Have you ever found a process that you thought was ridiculous? Have you ever heard someone say, "Well that was a dumb idea," or "Who came up with that?" I have been guilty of saying those phrases countless times, not thinking that the person who came up with the idea may be in the room or the next office. Have you seen those ideas and think, "How could this have ever been thought of as a good idea? What problem did this solve?" Hind-sight is 20-20 or even better. Whenever we are looking at a what we think is a "broken process," at some point, and maybe even now, it wasn't broken (my rebelliousness wants to say "so broken" or "as broken"). And it may not even be broke! And it definitely isn't to other people, especially the "owner." Instead, all we are doing is trying to improve the process. Make it more efficient. Make it better, simpler, or whatever. It's not that it isn't good, it's just not great! And as leaders, we are looking to make things great!

So what do we do? Well, there are two extreme responses: Shutdown or Rebel. Obviously both eventually lead down a road of death and destruction. If we shutdown, we become irrelevant and die as leaders. If we rebel, then well, we have chosen our fate, and it is only a matter of time before we are moved out. Instead, we must walk the balance between the tensions. We must challenge the process but we also must come across as respectful and humble. So how do we do that?

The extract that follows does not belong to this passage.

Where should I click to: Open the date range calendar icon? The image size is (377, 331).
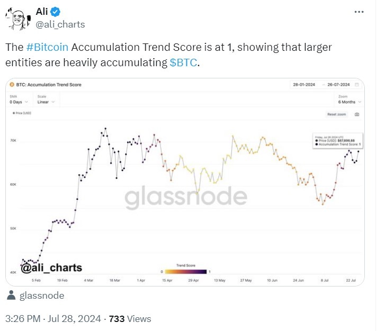[x=357, y=85]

Well a few things. If we are the boss, then:

  1. Continue to challenge the process yourself.
  2. Reinvent yourself.
  3. Encourage your workgroup, the leaders under you, to challenge your processes.
  4. Train them on how to properly challenge a process.
  5. Reproduce yourself in them in this manner.
  6. Engage in healthy debate not allowing yourself to be angry.

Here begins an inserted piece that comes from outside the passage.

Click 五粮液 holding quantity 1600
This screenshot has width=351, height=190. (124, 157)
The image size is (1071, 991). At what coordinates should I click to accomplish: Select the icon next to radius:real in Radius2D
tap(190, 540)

If we are not the boss, then:

  1. Learn how to challenge the process & challenge everything.
  2. Bounce your ideas off your colleagues and/or those in your discipline (through Twitter, Social Networks, Conferences, etc) depending on the security of the information.
  3. Come up with a strategy to educate the right people.
  4. Execute the strategy expecting resistance.
  5. Utilize the 5 principles of adoption found in Diffusion of Innovations by Everett M. Rogers. They are (links to Kevin Jones' Blog regarding Social Learning organizational adoption):
    1. Relative Advantage
    2. Compatibility
    3. Complexity
    4. Trialability
    5. Observability

So are you challenging the process? Are you still leading? Have you given up? Are you rebelling? Where are you in this regard in your leadership? What would you add to this? Start by challenging this blog. What would you improve?